WORK INSTRUCTION
Transcribe exactly the lines that begin the material and continue through the line containing "Siguranța produsului (597, 2031)". Leave out whatever follows.

[Start of section]

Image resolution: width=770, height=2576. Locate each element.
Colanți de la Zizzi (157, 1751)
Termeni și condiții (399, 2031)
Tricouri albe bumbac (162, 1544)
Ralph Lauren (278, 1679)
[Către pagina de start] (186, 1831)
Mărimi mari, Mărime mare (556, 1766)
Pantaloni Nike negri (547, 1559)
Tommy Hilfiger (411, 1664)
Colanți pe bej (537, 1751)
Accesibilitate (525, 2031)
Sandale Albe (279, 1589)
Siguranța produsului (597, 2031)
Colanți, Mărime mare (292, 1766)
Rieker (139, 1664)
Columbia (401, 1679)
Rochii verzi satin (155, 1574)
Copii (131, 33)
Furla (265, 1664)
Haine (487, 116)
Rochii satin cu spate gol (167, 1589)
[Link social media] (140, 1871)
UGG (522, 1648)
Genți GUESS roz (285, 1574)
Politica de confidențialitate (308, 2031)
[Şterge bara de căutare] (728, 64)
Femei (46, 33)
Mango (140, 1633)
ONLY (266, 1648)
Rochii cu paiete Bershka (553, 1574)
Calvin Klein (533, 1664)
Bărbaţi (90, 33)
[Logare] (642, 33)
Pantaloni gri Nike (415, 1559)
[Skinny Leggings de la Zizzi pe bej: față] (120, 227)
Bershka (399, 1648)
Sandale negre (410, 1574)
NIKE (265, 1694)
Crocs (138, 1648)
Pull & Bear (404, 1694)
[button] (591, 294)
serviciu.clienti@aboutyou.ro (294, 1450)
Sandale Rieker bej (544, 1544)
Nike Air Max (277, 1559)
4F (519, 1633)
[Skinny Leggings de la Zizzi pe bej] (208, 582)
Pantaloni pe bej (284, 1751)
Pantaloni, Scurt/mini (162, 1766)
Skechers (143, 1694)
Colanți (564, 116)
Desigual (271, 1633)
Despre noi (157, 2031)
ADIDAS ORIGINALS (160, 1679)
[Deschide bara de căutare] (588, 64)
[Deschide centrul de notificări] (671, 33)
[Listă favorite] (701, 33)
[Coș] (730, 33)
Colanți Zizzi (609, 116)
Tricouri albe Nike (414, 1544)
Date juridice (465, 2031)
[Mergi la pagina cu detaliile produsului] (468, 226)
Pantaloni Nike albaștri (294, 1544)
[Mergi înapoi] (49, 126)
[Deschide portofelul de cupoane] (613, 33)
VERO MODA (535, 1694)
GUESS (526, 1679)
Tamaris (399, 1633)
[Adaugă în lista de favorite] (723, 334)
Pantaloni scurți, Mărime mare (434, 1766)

[End of section]

EXPECTED OUTPUT
Image resolution: width=770, height=2576. Locate each element.
Colanți de la Zizzi (157, 1751)
Termeni și condiții (399, 2031)
Tricouri albe bumbac (162, 1544)
Ralph Lauren (278, 1679)
[Către pagina de start] (186, 1831)
Mărimi mari, Mărime mare (556, 1766)
Pantaloni Nike negri (547, 1559)
Tommy Hilfiger (411, 1664)
Colanți pe bej (537, 1751)
Accesibilitate (525, 2031)
Sandale Albe (279, 1589)
Siguranța produsului (597, 2031)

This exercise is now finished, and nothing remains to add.